For dinner we walked to Wapping, an old neighborhood with at least one cobblestone street right on the river. On the way, we passed a voting center with jovial Muslim men handing out flyers and asking us if we would be voting. As we got closer to the Thames, the buildings became nicer and newer with unfriendly gates. We passed a canal — soberingly quiet compared to Canal St Martin. We ate on the patio of the Town of Ramsgate, a serviceable pub most notable for its view directly onto the Thames. Two couples sat together in the corner and talked about the easiest way to get into boating: “You buy a shitty boat” for about £10,000 and fix it up, but really it has to be a “shitty boat.” Bob has a “shitty boat” and so on it went. John had bangers and mash and I a satisfying cauliflower and cheese pie. To commemorate the first Hoegaarden I ever had — it turned out to be the beer that got me drinking beer — seven years ago in London, I had one that night. “Shitty boat.” They never stopped.
We walked along the river to marvel at the impressive clouds and the swanky residential buildings. East London was getting more interesting by the minute from the Islamic Center to the vintage store punks and street artists to the well-heeled river dwellers.

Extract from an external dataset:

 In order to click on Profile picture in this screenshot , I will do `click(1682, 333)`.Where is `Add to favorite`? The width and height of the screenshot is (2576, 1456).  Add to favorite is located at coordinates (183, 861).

We started back north toward our apartment and paused for a drink at Wilton’s Music Hall, a stable ruin with two bars and a 19th century performance space, the foundation stone having been laid 127 years — to the day — before I was born. John had an Icelandic beer and I drank tasty sangria before we asked the man at the welcome desk for more information about the building. Though no performances were happening that night and he was in the middle of eating his “dinner” (a granola bar!), he showed us the music hall! An incredibly narrow, but long space with the stage 5’7″ off the ground. What I would give to stand on that stage! At the man’s recommendation, we bought the historical pamphlet by Carole Zeidman which goes into fascinating detail not only about the building, but about some of its legendary performers including George Leybourne:
Under contract for a year . . . he was obliged to live the life of a swell on and off stage, appearing each day in a carriage with postilions and grooms . . . He also agreed to consume large quantities of champagne, given free by wine shippers to gain publicity. An exceptionally highly-paid music hall performer, sometimes earning over £100 per week, he worked relentlessly, often appearing at six halls a night, gave generously to charity, but died penniless of liver disease and exhaustion at the age of 42.
Eager not to go the way of George Leybourne, we relaxed back at the apartment. John ran out to Tesco’s to get himself wine to go with the Balkan pepperoni. Then we watched the I.T. Crowd, not on Netflix, but actually on the telly, while I ate a Tesco cupcake!